» Dataset records
Content starts
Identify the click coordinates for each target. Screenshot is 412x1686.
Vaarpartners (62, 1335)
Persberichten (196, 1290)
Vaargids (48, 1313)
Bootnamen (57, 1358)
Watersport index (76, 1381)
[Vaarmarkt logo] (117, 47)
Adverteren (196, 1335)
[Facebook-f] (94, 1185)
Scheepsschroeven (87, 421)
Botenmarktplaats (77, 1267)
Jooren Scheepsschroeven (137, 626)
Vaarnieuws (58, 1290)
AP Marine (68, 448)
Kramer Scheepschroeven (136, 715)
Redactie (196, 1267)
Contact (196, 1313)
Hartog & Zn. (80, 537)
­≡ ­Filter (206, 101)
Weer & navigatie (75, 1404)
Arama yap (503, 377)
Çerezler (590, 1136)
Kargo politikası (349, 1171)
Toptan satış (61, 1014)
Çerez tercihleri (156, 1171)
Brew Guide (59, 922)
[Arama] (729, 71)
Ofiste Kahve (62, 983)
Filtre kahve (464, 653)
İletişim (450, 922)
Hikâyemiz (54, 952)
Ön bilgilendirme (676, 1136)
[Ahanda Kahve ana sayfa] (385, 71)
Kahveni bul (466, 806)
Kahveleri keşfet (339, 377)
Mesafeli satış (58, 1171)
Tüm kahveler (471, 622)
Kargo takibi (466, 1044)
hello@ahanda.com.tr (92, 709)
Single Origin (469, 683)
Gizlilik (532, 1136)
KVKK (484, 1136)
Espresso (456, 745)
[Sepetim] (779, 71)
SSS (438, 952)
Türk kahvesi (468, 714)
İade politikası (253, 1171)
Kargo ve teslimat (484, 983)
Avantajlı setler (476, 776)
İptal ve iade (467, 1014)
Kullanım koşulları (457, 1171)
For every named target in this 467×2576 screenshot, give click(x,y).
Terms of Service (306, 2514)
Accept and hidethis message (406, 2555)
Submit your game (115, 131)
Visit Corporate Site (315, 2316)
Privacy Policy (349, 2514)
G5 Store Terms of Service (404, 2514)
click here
Content ends
» Exercise
Please give back exactly the lines of the listing above that run from the one containing "Vaarpartners (62, 1335)" through the one containing "Kargo ve teslimat (484, 983)", and only those.

» Finished task
Vaarpartners (62, 1335)
Persberichten (196, 1290)
Vaargids (48, 1313)
Bootnamen (57, 1358)
Watersport index (76, 1381)
[Vaarmarkt logo] (117, 47)
Adverteren (196, 1335)
[Facebook-f] (94, 1185)
Scheepsschroeven (87, 421)
Botenmarktplaats (77, 1267)
Jooren Scheepsschroeven (137, 626)
Vaarnieuws (58, 1290)
AP Marine (68, 448)
Kramer Scheepschroeven (136, 715)
Redactie (196, 1267)
Contact (196, 1313)
Hartog & Zn. (80, 537)
­≡ ­Filter (206, 101)
Weer & navigatie (75, 1404)
Arama yap (503, 377)
Çerezler (590, 1136)
Kargo politikası (349, 1171)
Toptan satış (61, 1014)
Çerez tercihleri (156, 1171)
Brew Guide (59, 922)
[Arama] (729, 71)
Ofiste Kahve (62, 983)
Filtre kahve (464, 653)
İletişim (450, 922)
Hikâyemiz (54, 952)
Ön bilgilendirme (676, 1136)
[Ahanda Kahve ana sayfa] (385, 71)
Kahveni bul (466, 806)
Kahveleri keşfet (339, 377)
Mesafeli satış (58, 1171)
Tüm kahveler (471, 622)
Kargo takibi (466, 1044)
hello@ahanda.com.tr (92, 709)
Single Origin (469, 683)
Gizlilik (532, 1136)
KVKK (484, 1136)
Espresso (456, 745)
[Sepetim] (779, 71)
SSS (438, 952)
Türk kahvesi (468, 714)
İade politikası (253, 1171)
Kargo ve teslimat (484, 983)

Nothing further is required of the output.